The building’s layout was projected via my implant back onto my retinas so that it glowed softly against the dark alleyway. I pinpointed the revivor signatures, and placed them over the map. Most of them were on the first floor.

Up ahead, under a rusted fire escape, a fire exit led inside. I flashed my badge at the scanner there, issuing a federal override and suppressing any alarm they had rigged. A light on its plastic housing flickered and turned green. When the bolt snapped, I drew my gun and went inside.
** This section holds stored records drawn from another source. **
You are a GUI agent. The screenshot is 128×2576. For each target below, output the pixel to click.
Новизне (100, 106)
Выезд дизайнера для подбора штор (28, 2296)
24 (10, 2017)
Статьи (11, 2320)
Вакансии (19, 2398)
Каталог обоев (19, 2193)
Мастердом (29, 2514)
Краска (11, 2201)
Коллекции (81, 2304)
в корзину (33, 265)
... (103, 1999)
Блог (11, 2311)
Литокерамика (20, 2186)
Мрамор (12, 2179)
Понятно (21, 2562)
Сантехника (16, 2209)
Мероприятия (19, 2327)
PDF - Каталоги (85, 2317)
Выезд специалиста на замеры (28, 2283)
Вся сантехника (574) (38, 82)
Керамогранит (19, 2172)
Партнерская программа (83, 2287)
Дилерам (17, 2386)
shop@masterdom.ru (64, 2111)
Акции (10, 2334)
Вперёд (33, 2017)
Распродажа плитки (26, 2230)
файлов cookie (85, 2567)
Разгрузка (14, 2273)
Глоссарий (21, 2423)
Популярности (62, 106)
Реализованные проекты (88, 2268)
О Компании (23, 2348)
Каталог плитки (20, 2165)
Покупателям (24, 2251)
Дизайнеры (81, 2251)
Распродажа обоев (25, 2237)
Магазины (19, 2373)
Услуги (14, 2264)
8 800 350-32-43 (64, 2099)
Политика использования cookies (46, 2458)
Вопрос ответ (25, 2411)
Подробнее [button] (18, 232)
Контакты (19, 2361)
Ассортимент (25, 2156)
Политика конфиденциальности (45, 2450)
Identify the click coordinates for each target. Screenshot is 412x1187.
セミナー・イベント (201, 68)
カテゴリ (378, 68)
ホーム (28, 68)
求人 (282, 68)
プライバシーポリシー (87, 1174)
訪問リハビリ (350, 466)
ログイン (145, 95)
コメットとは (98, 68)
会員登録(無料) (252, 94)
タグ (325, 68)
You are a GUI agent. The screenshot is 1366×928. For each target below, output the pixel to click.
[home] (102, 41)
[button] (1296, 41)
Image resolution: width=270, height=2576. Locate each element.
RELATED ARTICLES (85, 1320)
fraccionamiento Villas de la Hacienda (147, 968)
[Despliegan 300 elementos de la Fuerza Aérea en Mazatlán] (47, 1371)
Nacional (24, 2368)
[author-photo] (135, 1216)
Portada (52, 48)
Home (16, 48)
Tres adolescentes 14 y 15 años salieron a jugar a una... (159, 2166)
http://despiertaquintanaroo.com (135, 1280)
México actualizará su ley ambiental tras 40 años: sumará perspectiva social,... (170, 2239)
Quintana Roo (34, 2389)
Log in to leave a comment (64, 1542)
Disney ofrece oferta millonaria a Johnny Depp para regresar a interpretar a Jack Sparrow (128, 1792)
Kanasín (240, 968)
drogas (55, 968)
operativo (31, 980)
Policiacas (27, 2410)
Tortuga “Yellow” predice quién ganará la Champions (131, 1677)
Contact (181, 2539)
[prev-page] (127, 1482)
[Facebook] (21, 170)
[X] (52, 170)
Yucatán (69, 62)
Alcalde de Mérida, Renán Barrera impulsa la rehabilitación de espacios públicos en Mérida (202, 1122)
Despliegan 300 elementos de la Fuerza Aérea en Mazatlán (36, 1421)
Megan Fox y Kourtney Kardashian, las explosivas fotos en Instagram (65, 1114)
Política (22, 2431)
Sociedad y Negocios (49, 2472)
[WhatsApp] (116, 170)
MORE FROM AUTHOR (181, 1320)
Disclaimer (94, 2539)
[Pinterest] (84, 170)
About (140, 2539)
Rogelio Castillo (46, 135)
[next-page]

I pulled the door shut, blocking the sound of the rain behind it. Inside it was dark. I adjusted my visual filter to let in more light and looked around.

I’m in.

There was a swinging door ahead of me, and I pushed it open into an old kitchen area. Thermal signatures from rats scattered when I stepped through, and disappeared into the walls. The short-order line was covered in grease and dust, with spiderwebs stretched between stray pots and pans that still hung over it. Brown water had collected in one corner near a crack in the wall.

They’re working out of the large, highlighted area, Sean said. I’m still trying to pinpoint the shipment.

Understood.

The area he referred to might have been a restaurant or bar at one time. Corridors headed off in four directions from there, three of them flanked by small hotel rooms. Five of those rooms had a revivor signature inside.

Opening the kitchen door a crack, I used a backscatter filter to peer into the walls on the other side. There were two cameras hidden behind the tiles there, one watching the kitchen and one watching a corridor to the left.

I’ve got some security here. Visuals will be offline for a minute.

Roger.

The baffle screen would disrupt the cameras, but also my internal recording buffer. They’d send someone to check out the disturbance, but I didn’t need long.

I slipped past the camera and headed down the corridor. There were a few rooms on the south side of the area. Two of the rooms had revivor signatures present.

I’m past the cameras and heading into the room on the right. You see it?